Este verano quiero que me acompañen, que hagan todo eso sin moverse del barrio, que agarren un libro y se caigan en él. Y, como cada año, me atrevo desde mi ventana a recomendarles esas lecturas que nadie más les recomendará, esas que respiran en la sombra, en silencio, esperándolos a ustedes, porque lo que brilla no es lo mejor, porque no siempre las buenas lecturas van acompañadas de letras de neón, con orquesta y valla publicitaria.
"Este verano quiero que me acompañen, que hagan todo eso sin moverse del barrio, que agarren un libro y se caigan en él"
Para los que han decidido que hay que cambiar algo, que hay cosas que no les están convenciendo, les receto un gran librito rosa que nos invita a la revolución de la mano de la filósofa Marina Garcés: Nueva ilustración radical. Para aquellos que solo piensen en no hacer nada, tan solo contemplar la belleza, atrévanse con Todas las mañanas del mundo de Pascal Quignard. Si quieren saber cómo es El país de los ciegos, lean a H. G. Wells, ya me contarán si, tras su lectura, les parece que el sentido de la vista es sustituible por el resto de los sentidos o no.
A los que les gusta el cuento clásico, los personajes de antaño, la Roma antigua y los misterios de la historia, les recetaría Vidas imaginarias del gran Schwob.

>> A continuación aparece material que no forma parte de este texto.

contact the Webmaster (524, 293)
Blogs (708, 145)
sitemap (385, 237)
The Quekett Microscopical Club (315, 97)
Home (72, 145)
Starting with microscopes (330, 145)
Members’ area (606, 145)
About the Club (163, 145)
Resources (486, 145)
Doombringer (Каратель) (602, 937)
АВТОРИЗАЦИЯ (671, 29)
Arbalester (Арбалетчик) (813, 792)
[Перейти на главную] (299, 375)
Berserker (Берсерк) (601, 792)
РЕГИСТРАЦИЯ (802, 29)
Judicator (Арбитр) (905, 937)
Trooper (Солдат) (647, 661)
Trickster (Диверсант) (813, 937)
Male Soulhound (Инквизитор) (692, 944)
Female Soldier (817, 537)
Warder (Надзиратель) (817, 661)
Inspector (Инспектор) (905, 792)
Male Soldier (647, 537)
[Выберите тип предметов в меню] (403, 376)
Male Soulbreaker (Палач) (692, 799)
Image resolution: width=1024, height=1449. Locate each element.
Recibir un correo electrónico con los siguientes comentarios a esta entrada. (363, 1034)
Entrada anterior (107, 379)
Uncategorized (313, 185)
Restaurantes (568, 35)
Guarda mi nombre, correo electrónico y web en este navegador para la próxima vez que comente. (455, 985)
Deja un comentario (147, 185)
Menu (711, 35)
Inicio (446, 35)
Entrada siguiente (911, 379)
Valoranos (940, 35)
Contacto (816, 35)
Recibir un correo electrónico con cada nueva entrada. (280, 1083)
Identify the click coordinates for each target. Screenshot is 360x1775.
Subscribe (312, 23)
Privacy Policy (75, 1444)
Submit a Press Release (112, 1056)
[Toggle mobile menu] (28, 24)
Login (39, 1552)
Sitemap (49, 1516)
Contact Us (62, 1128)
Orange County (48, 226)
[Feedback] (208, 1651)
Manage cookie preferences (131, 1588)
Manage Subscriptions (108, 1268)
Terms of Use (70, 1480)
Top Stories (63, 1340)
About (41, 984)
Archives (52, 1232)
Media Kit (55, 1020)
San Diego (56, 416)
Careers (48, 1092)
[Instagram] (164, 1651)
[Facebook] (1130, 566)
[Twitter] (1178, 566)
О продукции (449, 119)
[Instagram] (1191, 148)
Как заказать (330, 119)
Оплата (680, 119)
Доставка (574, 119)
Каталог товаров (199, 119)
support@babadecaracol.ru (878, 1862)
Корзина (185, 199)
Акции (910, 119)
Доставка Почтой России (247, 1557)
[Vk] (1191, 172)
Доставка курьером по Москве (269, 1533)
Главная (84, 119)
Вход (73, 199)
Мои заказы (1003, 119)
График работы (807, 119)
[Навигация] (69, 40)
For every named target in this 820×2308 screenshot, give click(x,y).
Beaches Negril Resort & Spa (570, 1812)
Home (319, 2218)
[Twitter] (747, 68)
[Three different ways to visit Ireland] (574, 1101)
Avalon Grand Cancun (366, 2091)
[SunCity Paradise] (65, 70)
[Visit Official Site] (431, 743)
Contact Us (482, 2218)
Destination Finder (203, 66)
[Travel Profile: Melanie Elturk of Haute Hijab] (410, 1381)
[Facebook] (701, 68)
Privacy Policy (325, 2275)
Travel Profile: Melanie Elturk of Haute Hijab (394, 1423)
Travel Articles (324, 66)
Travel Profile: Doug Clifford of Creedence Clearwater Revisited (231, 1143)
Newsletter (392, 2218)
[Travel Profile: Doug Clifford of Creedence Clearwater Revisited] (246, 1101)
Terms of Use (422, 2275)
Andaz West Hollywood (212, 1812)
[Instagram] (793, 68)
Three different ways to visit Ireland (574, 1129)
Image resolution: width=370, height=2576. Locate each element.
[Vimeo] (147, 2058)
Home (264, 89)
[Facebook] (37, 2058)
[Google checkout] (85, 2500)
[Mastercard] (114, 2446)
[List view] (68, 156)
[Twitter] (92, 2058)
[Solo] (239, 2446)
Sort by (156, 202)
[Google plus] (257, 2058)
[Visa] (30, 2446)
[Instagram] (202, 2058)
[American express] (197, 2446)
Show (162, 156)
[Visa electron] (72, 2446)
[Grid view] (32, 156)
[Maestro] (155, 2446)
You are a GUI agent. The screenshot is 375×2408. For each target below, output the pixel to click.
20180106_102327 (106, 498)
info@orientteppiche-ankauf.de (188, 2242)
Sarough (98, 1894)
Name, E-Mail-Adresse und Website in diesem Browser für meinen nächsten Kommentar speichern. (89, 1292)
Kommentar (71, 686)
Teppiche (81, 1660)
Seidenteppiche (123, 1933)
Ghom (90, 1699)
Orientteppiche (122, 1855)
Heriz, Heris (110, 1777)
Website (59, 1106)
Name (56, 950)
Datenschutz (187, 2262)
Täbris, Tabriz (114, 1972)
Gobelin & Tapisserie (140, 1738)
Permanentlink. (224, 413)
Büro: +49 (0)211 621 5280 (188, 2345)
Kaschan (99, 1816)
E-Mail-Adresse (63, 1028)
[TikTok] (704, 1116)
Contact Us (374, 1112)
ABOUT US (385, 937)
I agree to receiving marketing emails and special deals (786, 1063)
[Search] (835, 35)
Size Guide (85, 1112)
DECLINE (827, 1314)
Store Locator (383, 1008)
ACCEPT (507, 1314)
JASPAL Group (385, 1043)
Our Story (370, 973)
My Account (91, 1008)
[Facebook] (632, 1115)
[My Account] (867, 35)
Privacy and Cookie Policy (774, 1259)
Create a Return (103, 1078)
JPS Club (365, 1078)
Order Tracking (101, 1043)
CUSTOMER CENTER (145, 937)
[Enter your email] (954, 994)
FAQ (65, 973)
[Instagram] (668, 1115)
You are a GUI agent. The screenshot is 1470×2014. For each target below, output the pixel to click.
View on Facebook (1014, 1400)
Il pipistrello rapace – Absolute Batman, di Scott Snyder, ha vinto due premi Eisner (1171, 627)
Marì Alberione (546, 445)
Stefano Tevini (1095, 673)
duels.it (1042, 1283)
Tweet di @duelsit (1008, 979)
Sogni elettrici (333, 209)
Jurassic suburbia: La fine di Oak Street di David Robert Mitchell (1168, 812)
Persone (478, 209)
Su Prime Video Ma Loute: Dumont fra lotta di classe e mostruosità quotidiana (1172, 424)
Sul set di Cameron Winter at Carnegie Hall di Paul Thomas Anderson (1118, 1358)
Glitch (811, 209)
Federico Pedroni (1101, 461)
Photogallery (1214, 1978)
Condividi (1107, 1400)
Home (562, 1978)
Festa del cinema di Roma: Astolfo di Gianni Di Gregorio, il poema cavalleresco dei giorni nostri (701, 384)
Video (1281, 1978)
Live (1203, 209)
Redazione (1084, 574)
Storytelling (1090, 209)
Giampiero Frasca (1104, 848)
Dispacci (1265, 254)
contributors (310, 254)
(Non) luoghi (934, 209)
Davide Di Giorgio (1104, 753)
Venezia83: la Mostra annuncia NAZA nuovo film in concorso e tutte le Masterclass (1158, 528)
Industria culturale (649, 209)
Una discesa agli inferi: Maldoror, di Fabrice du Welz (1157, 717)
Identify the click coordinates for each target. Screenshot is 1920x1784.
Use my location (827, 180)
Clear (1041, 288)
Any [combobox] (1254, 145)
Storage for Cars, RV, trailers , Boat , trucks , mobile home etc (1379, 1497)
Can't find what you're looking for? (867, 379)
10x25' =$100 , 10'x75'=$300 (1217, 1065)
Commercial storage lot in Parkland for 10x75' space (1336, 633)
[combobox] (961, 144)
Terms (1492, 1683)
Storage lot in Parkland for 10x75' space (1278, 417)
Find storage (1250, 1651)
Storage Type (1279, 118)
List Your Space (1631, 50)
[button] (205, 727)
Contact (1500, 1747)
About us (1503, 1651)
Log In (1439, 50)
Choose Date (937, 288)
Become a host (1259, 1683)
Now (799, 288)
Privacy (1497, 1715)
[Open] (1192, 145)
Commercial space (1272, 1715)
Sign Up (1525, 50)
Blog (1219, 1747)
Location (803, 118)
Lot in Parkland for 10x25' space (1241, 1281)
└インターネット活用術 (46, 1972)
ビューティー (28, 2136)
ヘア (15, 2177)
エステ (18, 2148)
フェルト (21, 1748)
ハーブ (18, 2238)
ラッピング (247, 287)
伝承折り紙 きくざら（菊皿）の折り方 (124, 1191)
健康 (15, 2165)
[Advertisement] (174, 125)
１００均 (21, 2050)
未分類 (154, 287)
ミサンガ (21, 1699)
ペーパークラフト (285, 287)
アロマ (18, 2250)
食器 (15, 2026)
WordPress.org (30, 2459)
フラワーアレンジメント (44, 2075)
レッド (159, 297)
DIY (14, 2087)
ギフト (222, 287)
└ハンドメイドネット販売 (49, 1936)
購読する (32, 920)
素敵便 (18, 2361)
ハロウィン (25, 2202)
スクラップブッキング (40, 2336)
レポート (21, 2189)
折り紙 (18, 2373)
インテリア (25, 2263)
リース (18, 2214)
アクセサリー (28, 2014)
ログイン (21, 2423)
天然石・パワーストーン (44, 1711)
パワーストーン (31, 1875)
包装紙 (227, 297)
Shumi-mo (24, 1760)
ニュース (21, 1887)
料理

Ahora bien, si son lectores avezados, enamorados de su ciudad, de los contrastes, no duden en leer o releer Tiempo de silencio de Luis Martín-Santos. Y ya, para terminar, si están melancólicos perdidos y quieren lamerse las heridas, corran a los brazos de mi querido Pessoa y descubran qué es El libro del desasosiego, no lo olvidarán, se lo aseguro. Llenen las maletas de libros que en breve nos vamos muy lejos.